Request for Feedback: Application/Web Category based Traffic Shaping

[mb]

Dear OPNsense users,

I'm happy to bring you the news that we're very close to providing Application & Web Category based Traffic Shaping and Prioritization to the beloved OPNsense firewall.

Initial tests with the engine implementation looks very promising. We are able to prioritize and/or set bandwidth caps on select traffic according to L7 criteria like Application/Application Category/Web Category.

Next step is the User Interface.

Here, we're trying to decide whether we should provide different policies for filtering and shaping or we should handle them in a single policy. I guess we need to hear your use cases and opinions.

Your feedback will be much appreciated.

[ChrisBues]

I’d say separate would provide the most flexibility.

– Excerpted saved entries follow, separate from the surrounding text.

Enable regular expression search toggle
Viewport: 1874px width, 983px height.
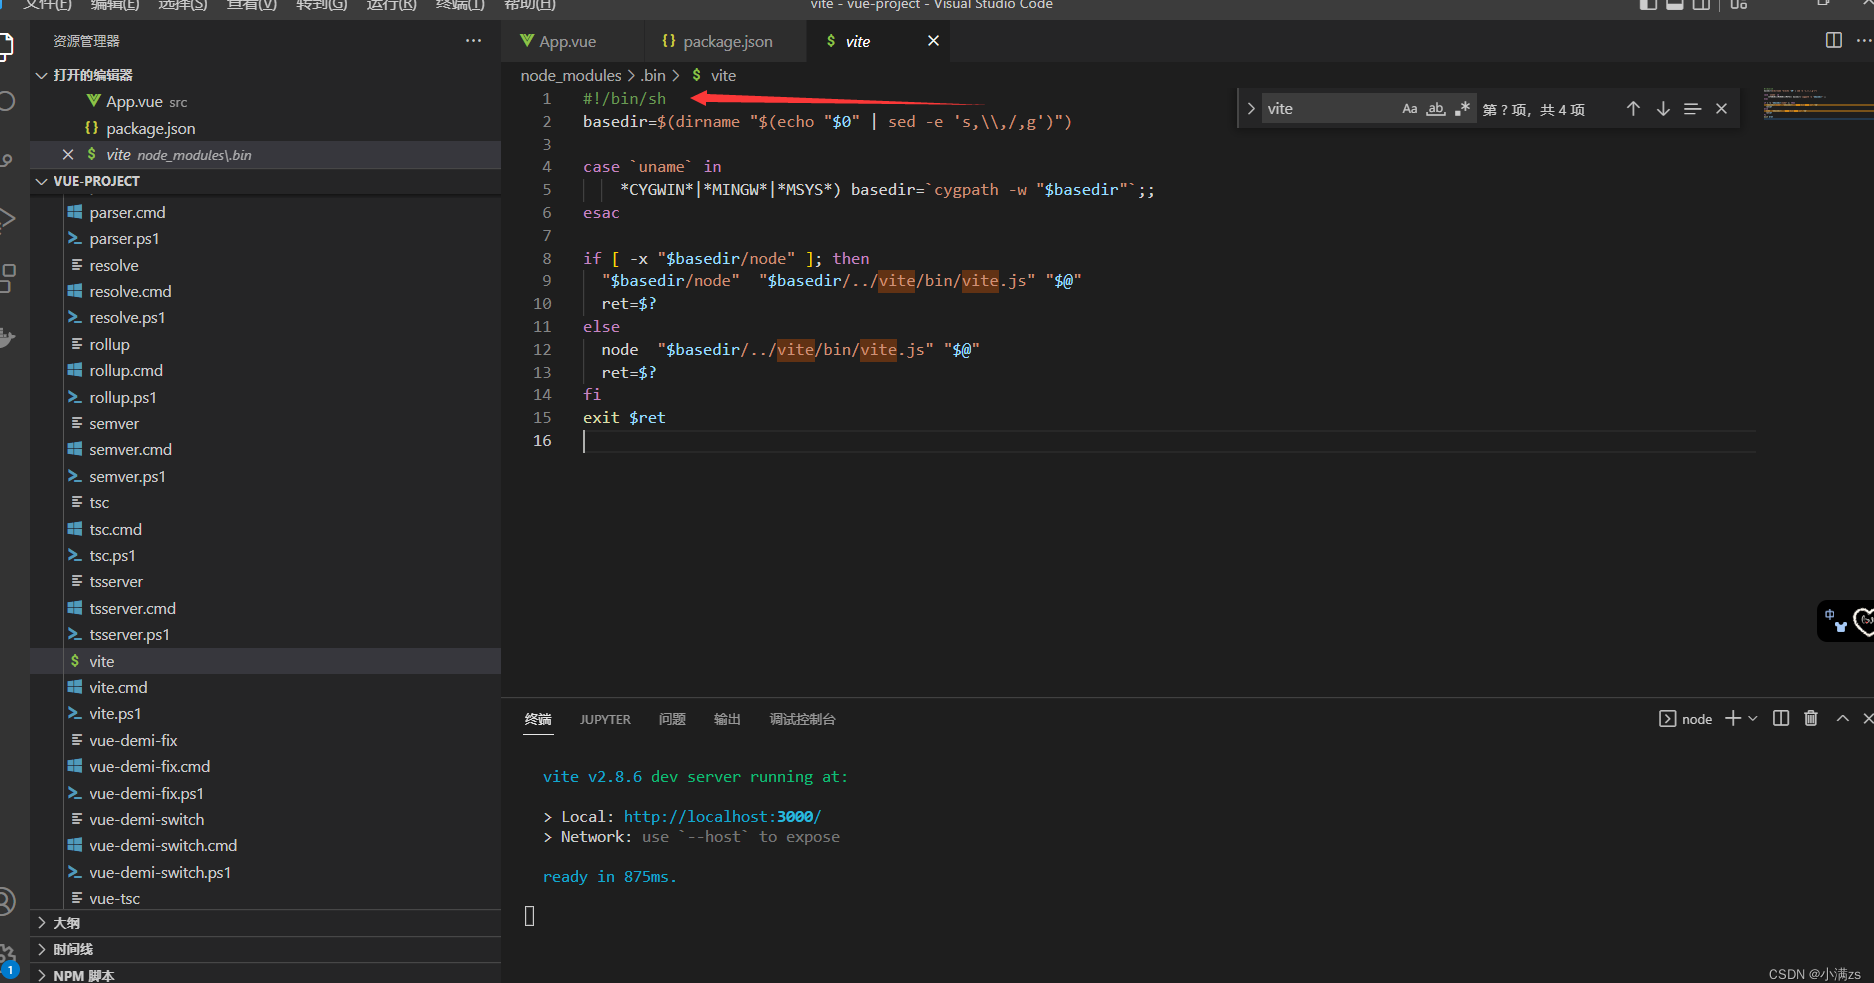1462,109
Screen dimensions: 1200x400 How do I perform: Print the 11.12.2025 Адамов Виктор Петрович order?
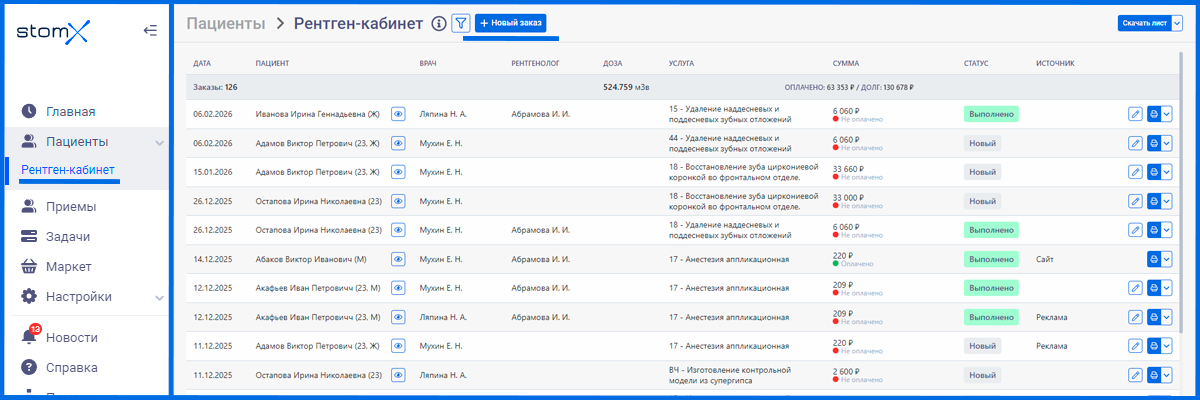(1153, 346)
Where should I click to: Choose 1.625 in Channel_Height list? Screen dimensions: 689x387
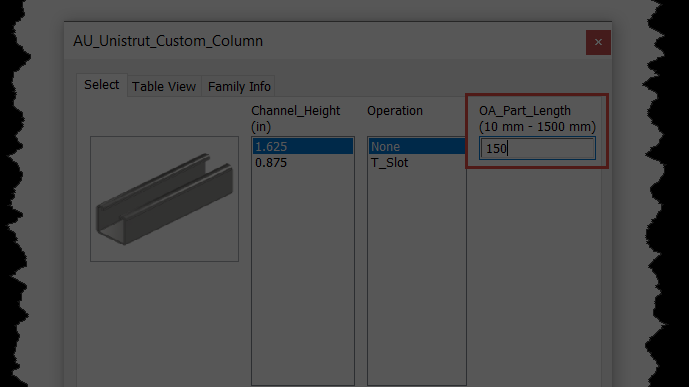[303, 146]
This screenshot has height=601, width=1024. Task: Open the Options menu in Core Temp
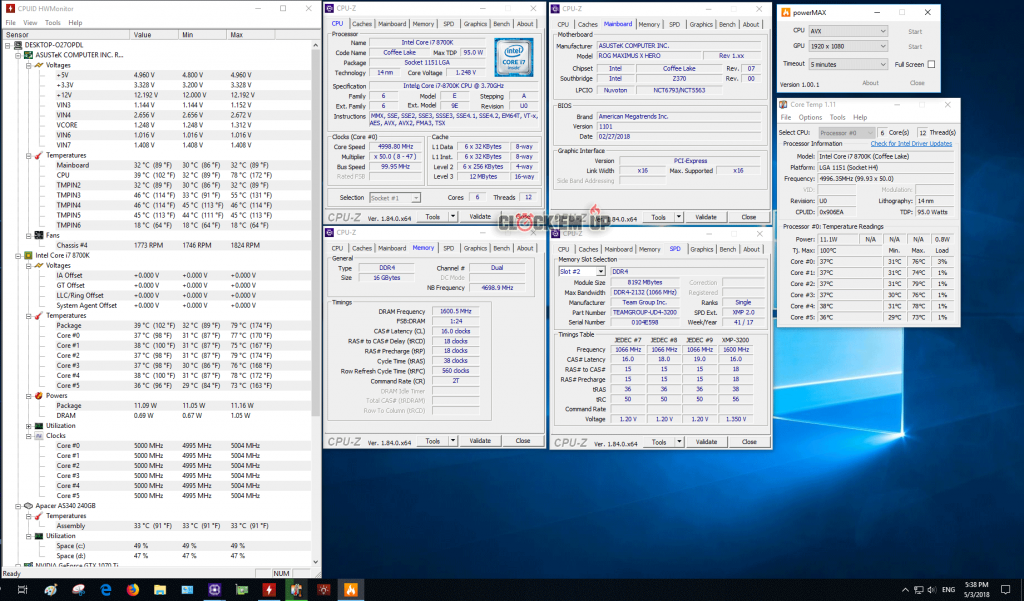(x=810, y=117)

Sent from my iPhone using Tapatalk

[binaryanomaly]

What are the implications and limitations of choosing one over the other?

[mb]

@ChrisBues, thanks for the feedback.

@binaryanomaly,

With a single policy, you have the convenience of managing both shaping and filtering with a single policy.
This might be handy if you do not enforce different shaping / filtering policies for the same group of devices.

But if you do enforce different shaping / filtering rules for the same group, it might be helpful to have dedicated policies for both of the functions.

We're more inclined to have seperate policies for Shaping/Filtering (and also TLS inspection) for now.

[binaryanomaly]

Ok, understood.

For home users such as myself efficiency and simplicity of configuration is certainly of importance in addition to flexibility.

I'm not even sure if I'll need traffic shaping and prioritization in my setup at all as bandwidth and latency have never been an issue so far.

[xpendable]

I agree with keeping the policies separate for more management flexibility, however the policy license limit may need to be revisited... Home version only has Up to 3 policies (Default + 2). If someone already has 2 policy + the default, then they will be out of luck I assume.

Out of curiosity, how would this behave with the default firewall shaper? would those rules need to be disabled?

Currently I am using DSCP in OPNsense and at the switch level which works for applications that properly tag the packets. Would Sensei QoS work in conjunction with this setup?

[dinguz]

An use case for me would be to deprioritize bulk downloads (i.e. p2p/torrent), so they don't block other traffic.

Out of curiosity, how would this work together with the system default shaper?

[fearz]

Is this done?

[pradip.marathon]

I'm happy to hear that OPNsense is working on application and web category-based traffic shaping and prioritization. I would suggest creating different policies for filtering and shaping, as this would be convenient for business users to apply based on the requirements of different groups or departments.

As mentioned by @mb, there is indeed a need for TLS inspection now, which will greatly benefit business users.